According to relationship researcher John Gottman, it’s not what you do together that matters most — it’s how you interact while doing it. A couple cooking dinner while laughing and negotiating over seasoning builds more connection than two people silently attending an expensive concert they both feel they should enjoy.
Here are the activity types researchers have found most beneficial for relationship quality:
- Novel and arousing activities — anything unfamiliar that raises the heart rate slightly, from rock climbing to a new cuisine
- Joint activities without others present — one-on-one time rather than group hangs, which research consistently links to stronger short-term relationship quality
- Activities where both partners are genuinely dedicated — enthusiasm from only one side cancels most of the benefit
The Novelty Factor: Why Routine Kills the Spark
Boredom in a relationship is measurable, not just a vague feeling. Research found that couples who reported shared “exciting” activities also reported higher satisfaction — and the key mediating factor was specifically relationship boredom. Less boredom, more satisfaction. The mechanism is almost mechanical once you see it.
In controlled experiments, couples who spent just seven minutes doing a novel and physically engaging task together showed greater increases in relationship quality than those who did something mundane. Seven minutes. That’s less time than most people spend deciding what to watch on Netflix.
Crucially, “novel” doesn’t mean expensive or extreme. It means new to both of you and interactive enough to require actual communication. Watching a game passively delivers weaker results than actively engaging with it — debating lineups, predicting outcomes, having something on the line together. For that reason, competitive and prediction-based activities tend to punch above their weight as bonding tools: board games, trivia nights, cooking competitions at home, or following a sports season together with a shared rooting interest. If you want to keep it fun and stay within limits while doing so, resources like BeGambleAware are worth knowing about before the hobby becomes a habit.
Longer-term data confirms the pattern: couples who maintained high levels of joint activities over a 20-month tracking period experienced noticeably weaker declines in relationship satisfaction. The dip happens for everyone — but the slope is gentler when people keep doing things together.

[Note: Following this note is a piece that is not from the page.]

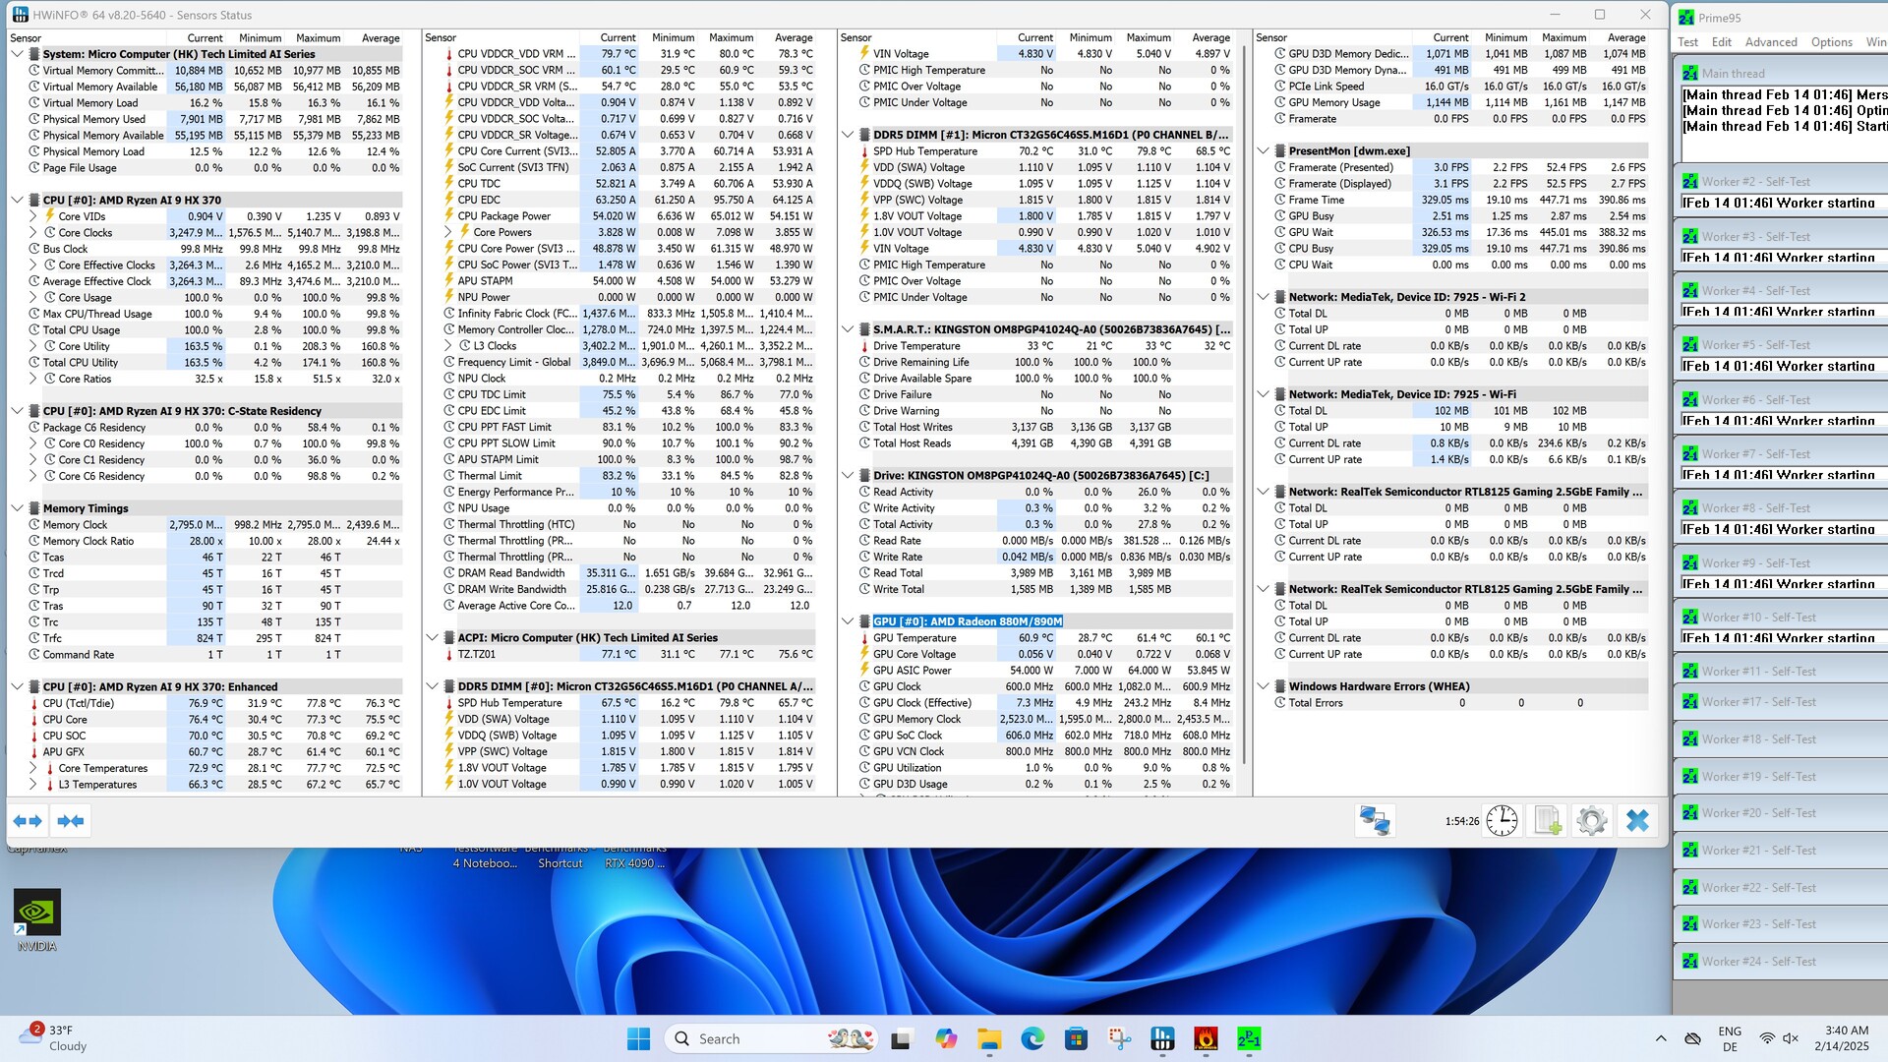Screen dimensions: 1888x1062
Task: Open Prime95 Test menu
Action: (x=1687, y=42)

Here are the activity categories research consistently finds most effective:
- Physical or movement-based — hiking, dancing, cycling, gym classes (arousal and novelty combined)
- Creative and hands-on — cooking new cuisines, DIY projects, painting
- Competitive or strategic — board games, trivia, sports prediction, anything where you’re both invested in an outcome
- Skill-building — learning a language, an instrument, or a craft together from scratch
The Balance Problem Nobody Talks About
Doing everything together is not the goal. Studies suggest that maintaining individual hobbies alongside shared ones increases relationship satisfaction by around 15% — which makes sense. A partner with their own interests brings more to the table, not less. They have something to come back and talk about.

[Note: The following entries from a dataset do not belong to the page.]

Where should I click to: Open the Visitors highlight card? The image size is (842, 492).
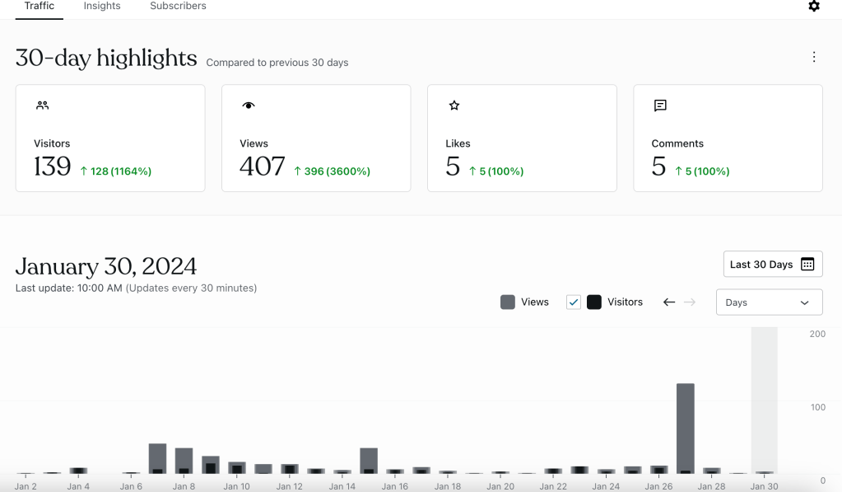110,138
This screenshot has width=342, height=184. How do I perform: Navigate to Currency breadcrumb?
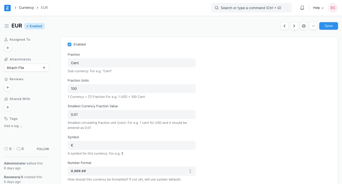tap(26, 8)
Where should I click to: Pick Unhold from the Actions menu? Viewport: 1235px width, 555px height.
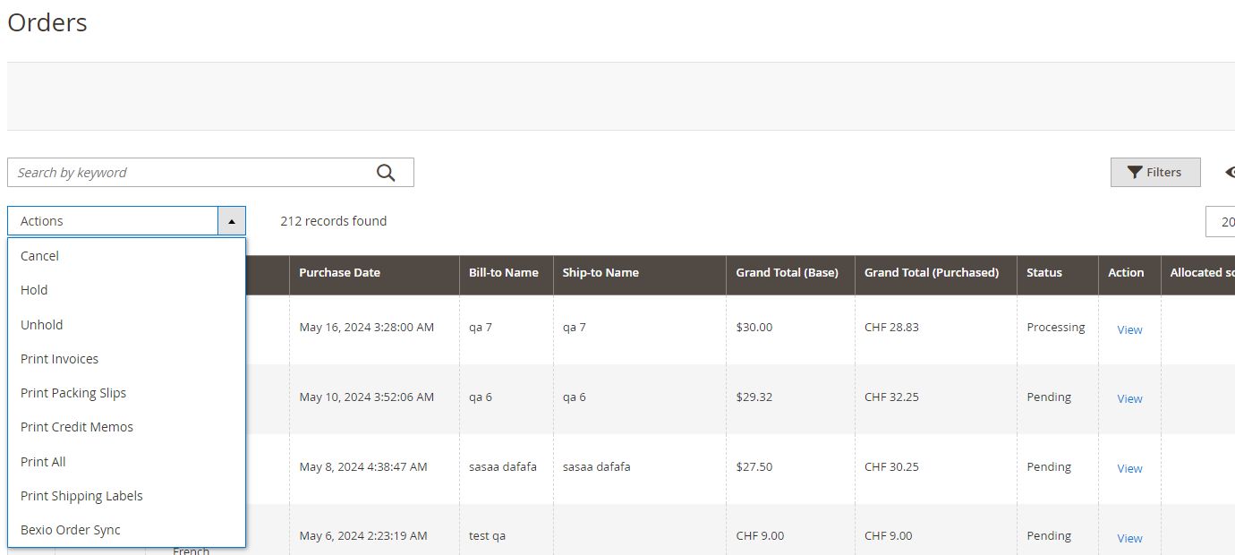coord(42,325)
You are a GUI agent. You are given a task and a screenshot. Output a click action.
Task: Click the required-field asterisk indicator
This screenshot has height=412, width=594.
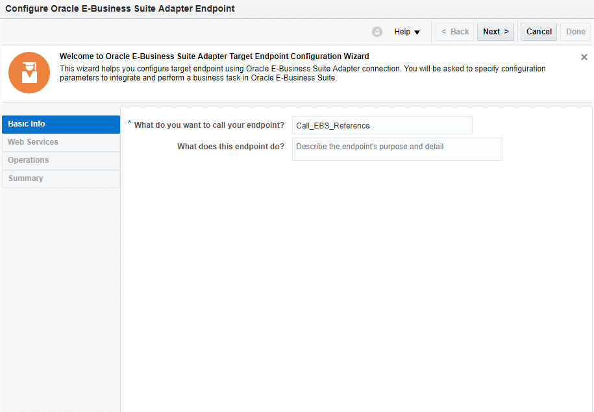tap(130, 123)
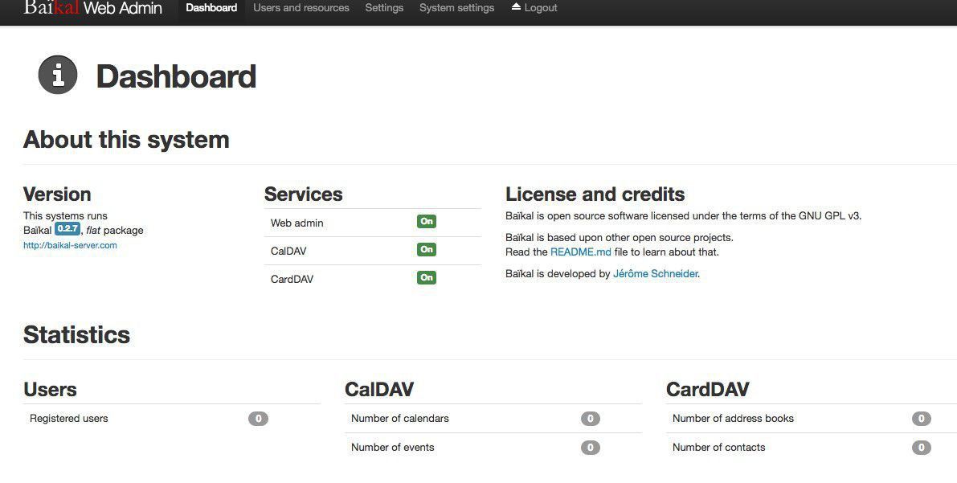Click the Baïkal Web Admin logo
The width and height of the screenshot is (957, 483).
tap(93, 8)
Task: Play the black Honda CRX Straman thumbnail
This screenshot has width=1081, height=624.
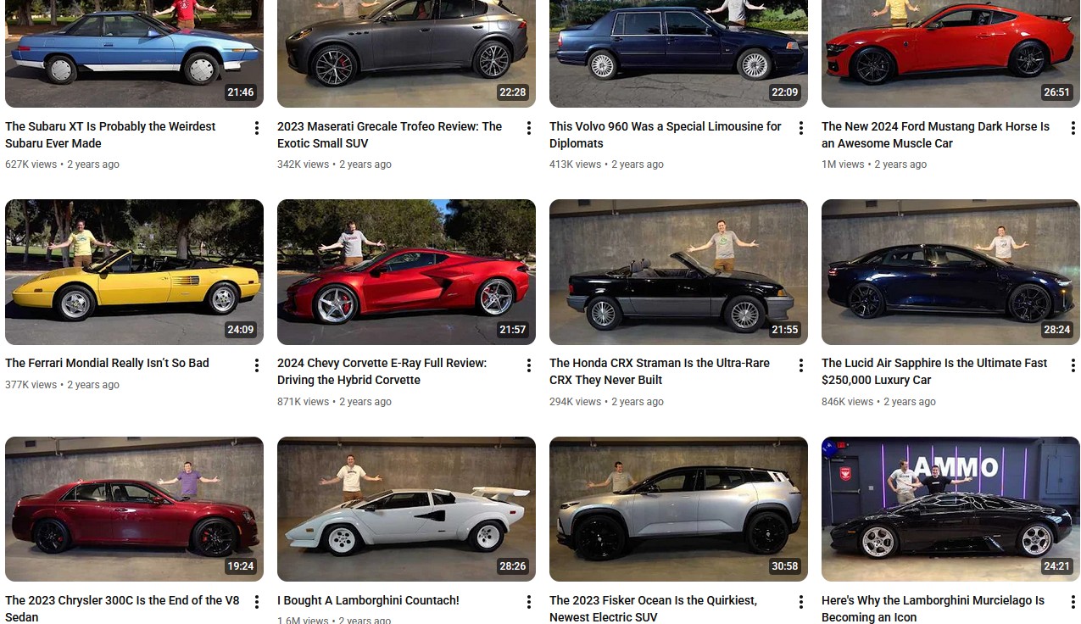Action: coord(678,272)
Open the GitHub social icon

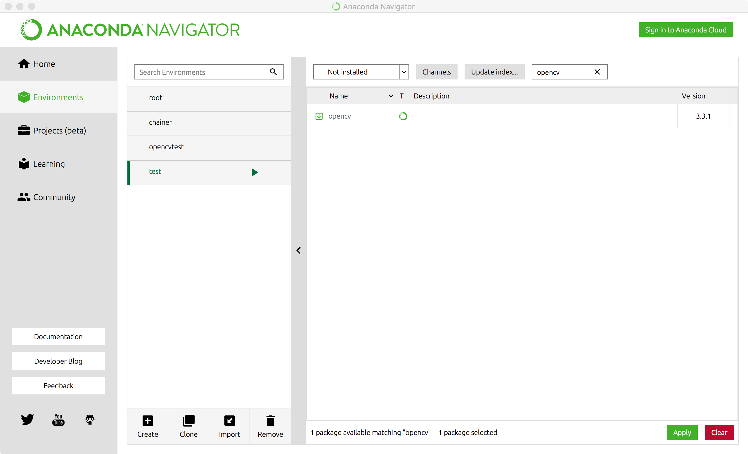click(x=90, y=419)
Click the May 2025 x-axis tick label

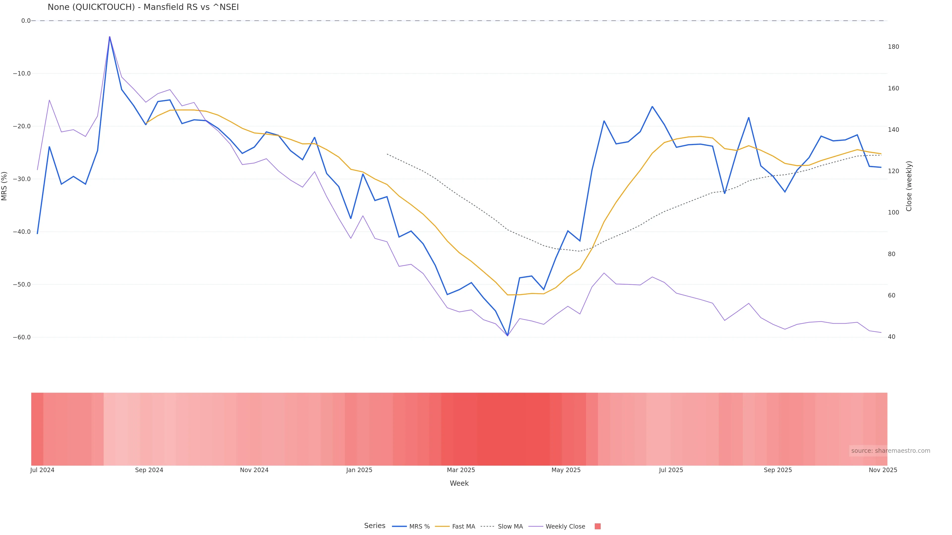(566, 470)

Research on leisure patterns found that satisfaction with shared activities, rather than sheer volume of shared time, is the stronger predictor of relationship quality. Reluctant togetherness is not togetherness. What researchers call “parallel leisure” — occupying the same room without actually interacting — shows a consistently weaker effect than genuinely interactive joint activities. It’s not harmful. It just isn’t doing what most people think it’s doing.
Do things you both actually enjoy. Add something new once in a while. That’s the whole framework, and it holds up across decades of research.